Spoiler: Drawing Process



To ensure everyone gets a fair shake and to minimize any potential conflict of interest while maintaining the highest level of transparency- I have drafted a new way to draw winners. The system uses (3) members and works as follows: 



> Member 1: This member creates a list of all qualified participants usernames. This list is sent to Member 2.
> 
> Member 2: Using the list of names, Member 2 will assign each entrant a unique number. A list of the usernames with the unique numbers is sent back to Person 1. The list of just the random numbers is sent to Member 3.
> 
> ...



The system makes sure that there is no bias or other favoritism at play when winners are drawn. Winners are drawn based on a random number instead of usernames- where a possibility exists to redraw if that person doesn't like who won, draw a friend, draw themselves, pass on new members, or skip doing a random drawing all together.

My hope is that this will alleviate any concerns about drawings and their legitimacy. If it works smoothly, I would like to see this become the new standard when conducting giveaways that have prizes donated by the community. 

If there are any questions about this system, drop me a PM.

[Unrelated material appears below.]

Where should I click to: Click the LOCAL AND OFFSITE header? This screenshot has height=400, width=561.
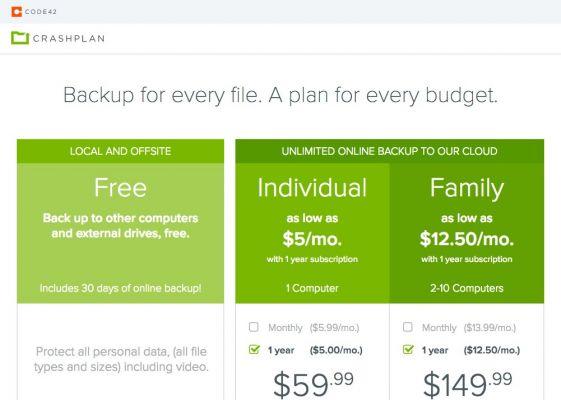pyautogui.click(x=121, y=151)
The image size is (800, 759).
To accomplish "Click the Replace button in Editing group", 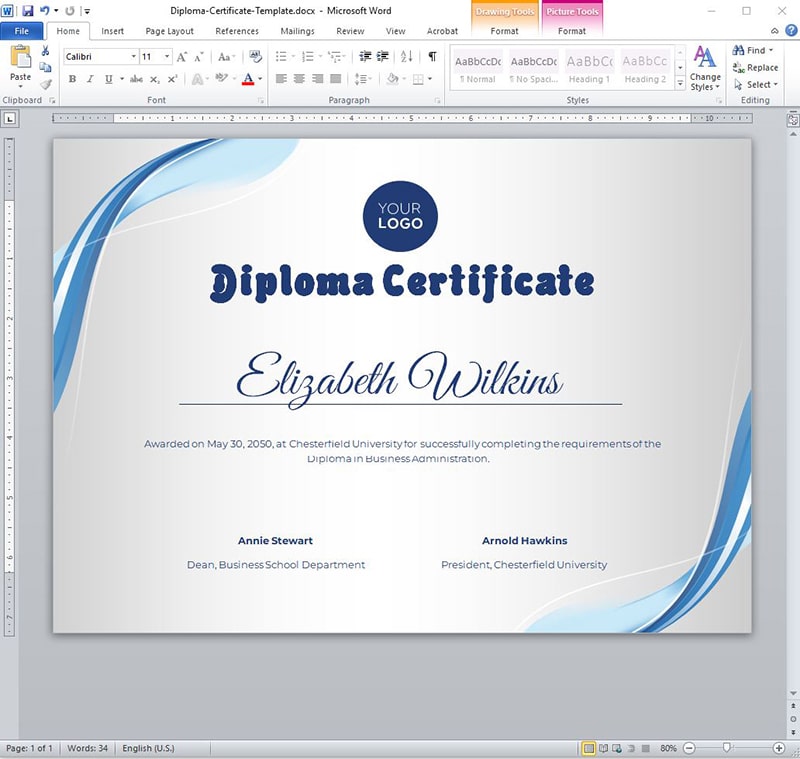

Another big thanks  to all those who are actively crunching and assisting the WCG!  These are fun challenges that allow us a chance to try some new projects, help some scientific research, expand our knowledge, and gives us a chance to win some free stuff 





THanks for all your efforts TeamTPU!


----------



## Chicken Patty (Oct 6, 2013)

Thread stickied for the duration of the contest.


----------



## [Ion] (Oct 6, 2013)

Thanks for running this! 
I'm going to pass for now because I seriously don't need any more video games to consume my time, but that's a lot of exciting games!


----------



## TRWOV (Oct 6, 2013)

Going for Duke Nukem Forever


----------



## manofthem (Oct 6, 2013)

Slight change: you may enter for up to 3 games (not including Batman because that's automatic).  If you win Batman and another game, you may keep both


----------



## Norton (Oct 6, 2013)

Thanks to manofthem for hosting another great giveaway!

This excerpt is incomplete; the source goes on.